[Start of section]

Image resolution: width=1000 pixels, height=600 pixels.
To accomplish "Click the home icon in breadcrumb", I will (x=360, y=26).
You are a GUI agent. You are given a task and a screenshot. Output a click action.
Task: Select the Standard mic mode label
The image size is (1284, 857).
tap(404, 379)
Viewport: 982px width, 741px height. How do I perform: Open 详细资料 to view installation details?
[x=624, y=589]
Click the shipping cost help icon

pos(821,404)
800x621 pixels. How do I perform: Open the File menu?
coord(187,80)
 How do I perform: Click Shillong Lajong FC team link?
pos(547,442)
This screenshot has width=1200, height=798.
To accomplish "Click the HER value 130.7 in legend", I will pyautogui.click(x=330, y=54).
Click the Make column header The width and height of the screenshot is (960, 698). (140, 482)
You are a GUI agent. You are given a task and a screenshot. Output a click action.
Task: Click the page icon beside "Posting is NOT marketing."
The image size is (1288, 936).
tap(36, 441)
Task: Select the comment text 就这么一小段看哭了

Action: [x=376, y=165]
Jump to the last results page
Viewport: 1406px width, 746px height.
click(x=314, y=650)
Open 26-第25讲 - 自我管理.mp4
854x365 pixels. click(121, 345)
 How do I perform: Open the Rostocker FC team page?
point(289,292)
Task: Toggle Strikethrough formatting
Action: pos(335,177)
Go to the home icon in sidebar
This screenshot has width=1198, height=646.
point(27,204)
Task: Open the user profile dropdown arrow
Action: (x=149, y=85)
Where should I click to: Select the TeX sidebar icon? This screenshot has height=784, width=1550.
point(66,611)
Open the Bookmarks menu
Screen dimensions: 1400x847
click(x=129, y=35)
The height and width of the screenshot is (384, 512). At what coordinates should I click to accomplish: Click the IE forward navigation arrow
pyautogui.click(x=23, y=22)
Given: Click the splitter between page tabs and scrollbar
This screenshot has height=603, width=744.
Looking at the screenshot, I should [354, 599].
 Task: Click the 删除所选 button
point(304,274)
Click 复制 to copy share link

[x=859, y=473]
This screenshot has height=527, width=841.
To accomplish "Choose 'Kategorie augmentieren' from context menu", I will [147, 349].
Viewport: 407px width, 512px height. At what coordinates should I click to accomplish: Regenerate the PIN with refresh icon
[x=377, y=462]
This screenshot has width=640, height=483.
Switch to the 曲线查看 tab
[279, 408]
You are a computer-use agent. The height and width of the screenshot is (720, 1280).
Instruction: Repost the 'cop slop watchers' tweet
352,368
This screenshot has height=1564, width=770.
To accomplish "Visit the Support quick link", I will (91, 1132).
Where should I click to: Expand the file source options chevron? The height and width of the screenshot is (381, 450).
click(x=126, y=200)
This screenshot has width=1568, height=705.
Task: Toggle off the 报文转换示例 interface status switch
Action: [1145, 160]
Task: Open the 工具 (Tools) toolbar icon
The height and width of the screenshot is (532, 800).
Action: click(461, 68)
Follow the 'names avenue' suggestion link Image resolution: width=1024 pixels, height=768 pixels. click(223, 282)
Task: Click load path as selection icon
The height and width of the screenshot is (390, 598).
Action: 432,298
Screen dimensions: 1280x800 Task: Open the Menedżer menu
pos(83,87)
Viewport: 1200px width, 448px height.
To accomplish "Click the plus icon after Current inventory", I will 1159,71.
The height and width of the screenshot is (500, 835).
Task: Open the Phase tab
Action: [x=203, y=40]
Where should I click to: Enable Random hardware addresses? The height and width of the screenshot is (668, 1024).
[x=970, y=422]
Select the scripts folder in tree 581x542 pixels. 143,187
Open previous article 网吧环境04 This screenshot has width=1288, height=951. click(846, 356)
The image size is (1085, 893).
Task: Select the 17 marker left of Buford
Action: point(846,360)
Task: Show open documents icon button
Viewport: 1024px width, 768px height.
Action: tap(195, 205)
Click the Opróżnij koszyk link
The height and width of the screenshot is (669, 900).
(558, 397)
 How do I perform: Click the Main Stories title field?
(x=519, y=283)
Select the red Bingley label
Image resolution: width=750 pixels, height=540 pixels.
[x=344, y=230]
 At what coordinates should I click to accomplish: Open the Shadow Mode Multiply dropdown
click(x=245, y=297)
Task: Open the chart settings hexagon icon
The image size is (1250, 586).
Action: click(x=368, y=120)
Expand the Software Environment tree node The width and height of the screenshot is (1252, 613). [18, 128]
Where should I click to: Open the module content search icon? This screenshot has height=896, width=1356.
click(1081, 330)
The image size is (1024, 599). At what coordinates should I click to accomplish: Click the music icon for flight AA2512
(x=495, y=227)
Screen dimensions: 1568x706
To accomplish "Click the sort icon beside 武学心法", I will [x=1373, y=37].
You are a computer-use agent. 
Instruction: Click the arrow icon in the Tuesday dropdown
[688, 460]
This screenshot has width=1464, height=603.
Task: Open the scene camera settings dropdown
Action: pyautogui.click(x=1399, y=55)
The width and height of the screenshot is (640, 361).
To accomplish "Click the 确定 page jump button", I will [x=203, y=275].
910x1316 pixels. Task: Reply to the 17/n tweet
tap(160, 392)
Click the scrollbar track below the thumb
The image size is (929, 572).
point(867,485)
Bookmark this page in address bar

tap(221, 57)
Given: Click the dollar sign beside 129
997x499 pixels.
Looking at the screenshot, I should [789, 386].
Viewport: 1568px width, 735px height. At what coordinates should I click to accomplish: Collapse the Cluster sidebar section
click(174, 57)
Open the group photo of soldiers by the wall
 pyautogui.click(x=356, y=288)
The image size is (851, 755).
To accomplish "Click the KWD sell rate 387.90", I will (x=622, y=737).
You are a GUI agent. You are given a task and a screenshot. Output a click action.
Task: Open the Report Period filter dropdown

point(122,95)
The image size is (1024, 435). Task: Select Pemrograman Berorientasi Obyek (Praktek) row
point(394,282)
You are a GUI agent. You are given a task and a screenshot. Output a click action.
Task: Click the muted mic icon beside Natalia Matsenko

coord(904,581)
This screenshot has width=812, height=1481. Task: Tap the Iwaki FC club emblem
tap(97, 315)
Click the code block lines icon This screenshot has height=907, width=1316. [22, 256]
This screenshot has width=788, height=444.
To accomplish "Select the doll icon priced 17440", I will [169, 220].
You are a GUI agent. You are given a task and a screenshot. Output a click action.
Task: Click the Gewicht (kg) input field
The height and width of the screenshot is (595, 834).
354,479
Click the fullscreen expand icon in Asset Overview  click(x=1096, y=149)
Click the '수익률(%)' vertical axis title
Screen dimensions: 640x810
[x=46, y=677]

[End of section]

### Directions for this task
Look through the material and find each line that includes "computer", then copy it.

### Written answer
You are a computer-use agent. The height and width of the screenshot is (720, 1280).
You are a computer-use agent. 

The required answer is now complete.